**Supplied material**
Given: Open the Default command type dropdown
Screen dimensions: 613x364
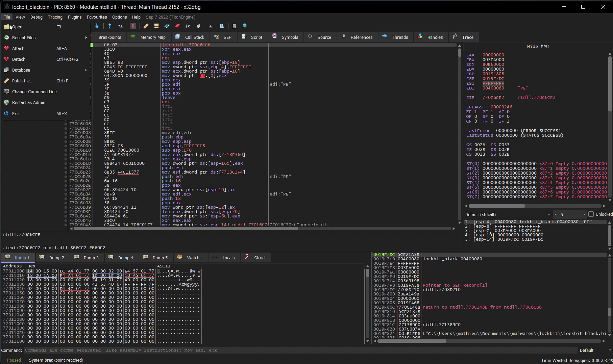Looking at the screenshot, I should pos(595,350).
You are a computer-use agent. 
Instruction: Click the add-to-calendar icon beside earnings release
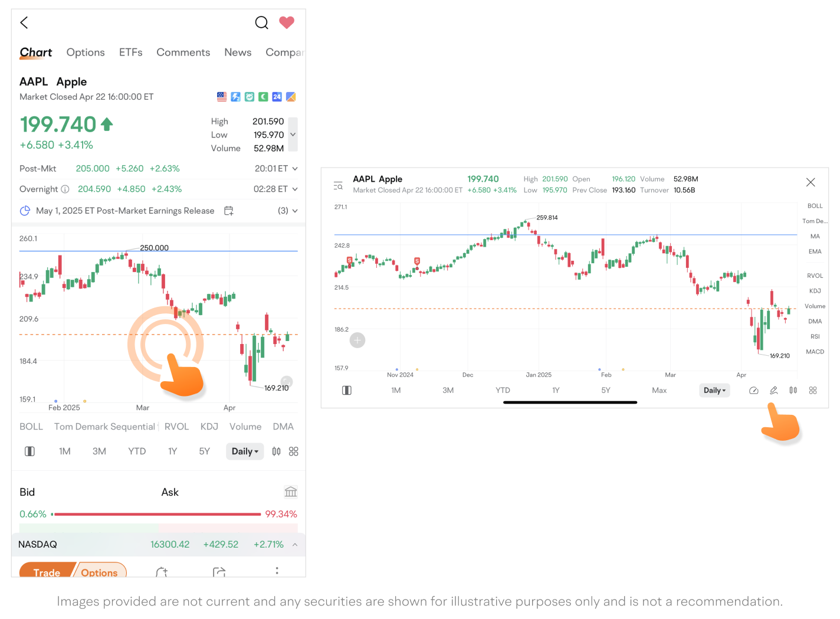click(x=229, y=211)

**Task instructions**
Without the pictures, write out the whole listing above exactly as it appears.

**Response for this exercise**
Given: Open the Default command type dropdown
Screen dimensions: 613x364
Looking at the screenshot, I should pos(595,350).
You are a computer-use agent. 
Instruction: Click the add-to-calendar icon beside earnings release
click(x=229, y=211)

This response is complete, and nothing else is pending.